Thursday, May 22, 2008

On college graduations and white sauce

My oldest son graduated from the University of Texas at Austin this last week and for a couple of weeks prior to the big event I didn't do much but work and fret over miscellaneous things. The deed is done, though, and I'm much less stressed now. If I could explain just how proud I am of my son, I would. But I can't. In the last few years he's overcome personal hardships that would have flattened most of us. He persevered, though, and got his bachelor's degree in Philosophy. He plans to work for a year or so then pursue his Ph.D. What a guy! And he's getting married in August to a wonderful young woman I can't wait to call daughter in love! Anyway, that's the main reason I haven't posted in the last couple of weeks.

Now on to cooking thangs. A friend of mine recently complained about the high cost and high sodium content of canned cream of whatever soups. I suggested she try the ones at Dollar General as they're much cheaper than the name brand versions and just as tasty when mixed with other items, though I don't like the taste of them on their own. She's something of a food snob, though, and doesn't want to try that brand so I told her she could simply make her own. Oh my, you'd have thought I told her to kick her dog in the rear! She just couldn't imagine making her own and told me she wouldn't know where to begin.

Well, since I do know where to begin I sent her an email with the instructions. I also posted it to a Yahoo Group I'm in and thought I'd share it here, too. It really isn't difficult at all. The key is to keep the heat low and to stir, stir, stir!

This sauce is great for meat pies and the addition of cheese turns it into a very tasty sauce for macaroni and cheese. Add a few vegetables and you have a great creamed vegetable dish. You can increase or decrease the salt and other spices as you see fit. It's so versatile and easy and there's just no reason I can think of to not try it! So, in all it's glory(ehem)here it is.

In a small heavy saucepan, melt 2 tablespoons of butter over low heat. Add about 2 tablespoons of flour and add salt to taste. I use about 1/4 of a teaspoon of salt. If I want the sauce to have pepper or garlic, I add these, too. Now and then I add a few drops of Louisiana hot sauce if the white sauce is to be used in a spicy dish.

Cook over low heat, stirring, for about 5 minutes.

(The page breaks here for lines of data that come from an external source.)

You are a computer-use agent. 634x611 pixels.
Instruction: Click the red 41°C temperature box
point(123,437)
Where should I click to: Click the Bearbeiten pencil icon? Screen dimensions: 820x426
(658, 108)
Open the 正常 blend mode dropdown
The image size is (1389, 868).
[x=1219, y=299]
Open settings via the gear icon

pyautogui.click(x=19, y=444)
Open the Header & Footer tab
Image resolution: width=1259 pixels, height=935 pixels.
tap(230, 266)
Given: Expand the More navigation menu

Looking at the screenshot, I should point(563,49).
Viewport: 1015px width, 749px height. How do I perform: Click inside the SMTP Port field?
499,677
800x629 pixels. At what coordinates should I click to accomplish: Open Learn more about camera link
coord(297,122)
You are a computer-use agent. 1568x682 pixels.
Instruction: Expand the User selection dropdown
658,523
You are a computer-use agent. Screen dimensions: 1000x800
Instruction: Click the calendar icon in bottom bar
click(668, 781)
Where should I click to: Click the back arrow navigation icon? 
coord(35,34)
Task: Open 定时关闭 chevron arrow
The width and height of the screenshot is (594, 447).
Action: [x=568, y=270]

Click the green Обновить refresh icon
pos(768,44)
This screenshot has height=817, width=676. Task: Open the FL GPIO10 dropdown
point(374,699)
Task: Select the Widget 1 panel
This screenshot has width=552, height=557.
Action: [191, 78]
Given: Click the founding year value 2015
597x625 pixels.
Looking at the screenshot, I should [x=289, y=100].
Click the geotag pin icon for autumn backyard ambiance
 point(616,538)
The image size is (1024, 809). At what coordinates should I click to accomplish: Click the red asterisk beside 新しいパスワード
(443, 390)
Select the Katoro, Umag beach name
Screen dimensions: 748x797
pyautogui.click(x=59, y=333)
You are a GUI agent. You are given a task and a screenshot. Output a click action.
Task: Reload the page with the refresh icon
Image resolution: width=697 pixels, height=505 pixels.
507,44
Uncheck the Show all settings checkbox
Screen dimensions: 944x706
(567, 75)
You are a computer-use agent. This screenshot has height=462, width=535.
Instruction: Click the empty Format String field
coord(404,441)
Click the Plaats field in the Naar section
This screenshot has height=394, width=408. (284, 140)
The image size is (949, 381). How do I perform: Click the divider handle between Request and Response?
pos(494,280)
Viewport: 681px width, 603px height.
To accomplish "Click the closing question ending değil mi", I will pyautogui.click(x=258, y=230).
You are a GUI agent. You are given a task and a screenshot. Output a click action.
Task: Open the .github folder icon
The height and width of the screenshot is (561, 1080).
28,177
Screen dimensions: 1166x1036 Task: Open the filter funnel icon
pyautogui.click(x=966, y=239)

Cooking it this long helps eliminate the flour flavor that some white sauces have.

Keep stirring and slowly add 1 cup of milk. Continue cooking over low heat until the sauce is smooth and thickened. If you want to add cheese or sauteed vegetables, add them here and keep stirring for awhile until everything is smooth and well blended.

For thin white sauce I use 1 tablespoon of butter and 1 tablespoon of flour. I use the thin white sauce in cream soups that will be eaten individually.

For thick white sauce I use 3 tablespoons of butter and 3 tablespoons of flour. I use the thick sauce when making sauce to be used with pasta.

For heavy white sauce, I use 4 tablespoons of butter and 4 tablespoons of flour. I rarely use the heavy sauce but now and then it's great as a binder. A little leftover heavy sauce is also good to thicken a soupy dish.

If you try this recipe, please let me know how it turned out. It's just so easy to make and use and I'd love to know what you did with it!